| About this exercise |
In the entries below, spot each line with the word "scrollbar" and copy it.

═════ Records provided ═════

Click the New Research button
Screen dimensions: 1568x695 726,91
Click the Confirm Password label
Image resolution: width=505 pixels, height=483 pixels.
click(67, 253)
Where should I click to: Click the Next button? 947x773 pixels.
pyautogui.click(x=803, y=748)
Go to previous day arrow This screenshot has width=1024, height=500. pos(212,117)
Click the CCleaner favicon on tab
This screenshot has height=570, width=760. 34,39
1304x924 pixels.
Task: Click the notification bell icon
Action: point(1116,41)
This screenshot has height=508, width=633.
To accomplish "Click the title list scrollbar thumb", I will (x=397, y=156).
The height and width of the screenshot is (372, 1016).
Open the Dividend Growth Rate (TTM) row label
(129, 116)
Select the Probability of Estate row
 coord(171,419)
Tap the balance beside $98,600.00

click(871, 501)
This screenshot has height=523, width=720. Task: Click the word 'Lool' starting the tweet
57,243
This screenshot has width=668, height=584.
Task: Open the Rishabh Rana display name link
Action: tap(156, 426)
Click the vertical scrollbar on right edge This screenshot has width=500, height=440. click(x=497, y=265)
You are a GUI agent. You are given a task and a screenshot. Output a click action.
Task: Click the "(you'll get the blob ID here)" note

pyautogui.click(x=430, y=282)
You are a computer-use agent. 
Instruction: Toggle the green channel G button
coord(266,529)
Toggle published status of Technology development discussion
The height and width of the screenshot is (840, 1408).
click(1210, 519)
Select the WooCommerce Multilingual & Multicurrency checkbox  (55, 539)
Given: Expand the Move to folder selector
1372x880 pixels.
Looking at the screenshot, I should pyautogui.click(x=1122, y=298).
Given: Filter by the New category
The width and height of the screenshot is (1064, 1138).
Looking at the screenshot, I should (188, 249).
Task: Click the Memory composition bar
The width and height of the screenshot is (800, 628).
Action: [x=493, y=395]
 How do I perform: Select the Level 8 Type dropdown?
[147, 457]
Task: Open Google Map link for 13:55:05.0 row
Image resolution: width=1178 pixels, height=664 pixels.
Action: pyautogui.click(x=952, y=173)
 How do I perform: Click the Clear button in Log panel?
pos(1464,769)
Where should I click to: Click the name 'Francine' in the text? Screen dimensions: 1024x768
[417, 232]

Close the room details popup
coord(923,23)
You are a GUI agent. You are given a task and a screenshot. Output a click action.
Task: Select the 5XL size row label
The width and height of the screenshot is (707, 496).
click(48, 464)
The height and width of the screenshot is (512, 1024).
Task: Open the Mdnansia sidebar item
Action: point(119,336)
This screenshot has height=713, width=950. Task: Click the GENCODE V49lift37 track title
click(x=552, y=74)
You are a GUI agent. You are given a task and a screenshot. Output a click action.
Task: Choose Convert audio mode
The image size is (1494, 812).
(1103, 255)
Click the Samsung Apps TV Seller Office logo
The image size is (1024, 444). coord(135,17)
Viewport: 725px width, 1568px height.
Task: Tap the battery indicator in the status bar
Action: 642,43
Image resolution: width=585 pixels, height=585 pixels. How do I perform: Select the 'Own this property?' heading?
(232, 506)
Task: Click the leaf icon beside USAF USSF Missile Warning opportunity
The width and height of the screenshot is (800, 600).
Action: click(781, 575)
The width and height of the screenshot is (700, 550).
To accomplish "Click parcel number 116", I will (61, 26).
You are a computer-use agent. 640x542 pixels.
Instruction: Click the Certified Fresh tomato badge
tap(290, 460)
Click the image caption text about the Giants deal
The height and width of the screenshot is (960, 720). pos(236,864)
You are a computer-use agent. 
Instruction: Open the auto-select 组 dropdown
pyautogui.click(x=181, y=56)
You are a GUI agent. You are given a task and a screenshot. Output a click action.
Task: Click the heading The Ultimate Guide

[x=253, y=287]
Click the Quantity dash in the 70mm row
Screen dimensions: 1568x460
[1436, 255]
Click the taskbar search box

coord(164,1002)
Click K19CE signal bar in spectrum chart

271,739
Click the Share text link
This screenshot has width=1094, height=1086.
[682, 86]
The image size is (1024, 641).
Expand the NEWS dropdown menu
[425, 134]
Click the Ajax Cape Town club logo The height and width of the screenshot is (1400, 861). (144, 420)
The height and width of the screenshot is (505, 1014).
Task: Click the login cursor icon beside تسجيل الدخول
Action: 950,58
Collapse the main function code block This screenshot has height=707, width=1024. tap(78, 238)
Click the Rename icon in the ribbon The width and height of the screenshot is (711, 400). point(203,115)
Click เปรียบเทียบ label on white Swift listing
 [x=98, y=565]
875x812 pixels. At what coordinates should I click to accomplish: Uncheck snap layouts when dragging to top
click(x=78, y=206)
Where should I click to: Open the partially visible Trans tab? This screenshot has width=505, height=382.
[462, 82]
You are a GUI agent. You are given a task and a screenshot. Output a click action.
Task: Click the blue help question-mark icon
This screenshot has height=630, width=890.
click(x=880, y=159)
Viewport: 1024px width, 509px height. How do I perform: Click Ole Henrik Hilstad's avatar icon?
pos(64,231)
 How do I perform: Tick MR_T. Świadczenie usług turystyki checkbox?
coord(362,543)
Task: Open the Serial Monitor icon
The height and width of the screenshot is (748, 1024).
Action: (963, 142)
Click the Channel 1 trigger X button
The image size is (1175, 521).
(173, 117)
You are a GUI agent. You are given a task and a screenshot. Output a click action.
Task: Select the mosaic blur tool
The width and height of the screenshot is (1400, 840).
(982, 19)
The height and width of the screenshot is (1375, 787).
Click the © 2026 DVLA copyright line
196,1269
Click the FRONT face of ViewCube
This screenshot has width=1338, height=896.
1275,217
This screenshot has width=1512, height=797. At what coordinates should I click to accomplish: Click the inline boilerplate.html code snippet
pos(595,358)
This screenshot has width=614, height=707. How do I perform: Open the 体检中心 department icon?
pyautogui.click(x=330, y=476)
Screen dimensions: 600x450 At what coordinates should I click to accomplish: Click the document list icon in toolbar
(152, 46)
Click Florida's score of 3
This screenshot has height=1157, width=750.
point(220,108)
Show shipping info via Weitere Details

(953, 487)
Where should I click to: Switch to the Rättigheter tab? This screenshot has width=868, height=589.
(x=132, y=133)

═════

| Solution to the exercise |
To accomplish "Click the title list scrollbar thumb", I will (x=397, y=156).
Click the vertical scrollbar on right edge This screenshot has width=500, height=440. click(x=497, y=265)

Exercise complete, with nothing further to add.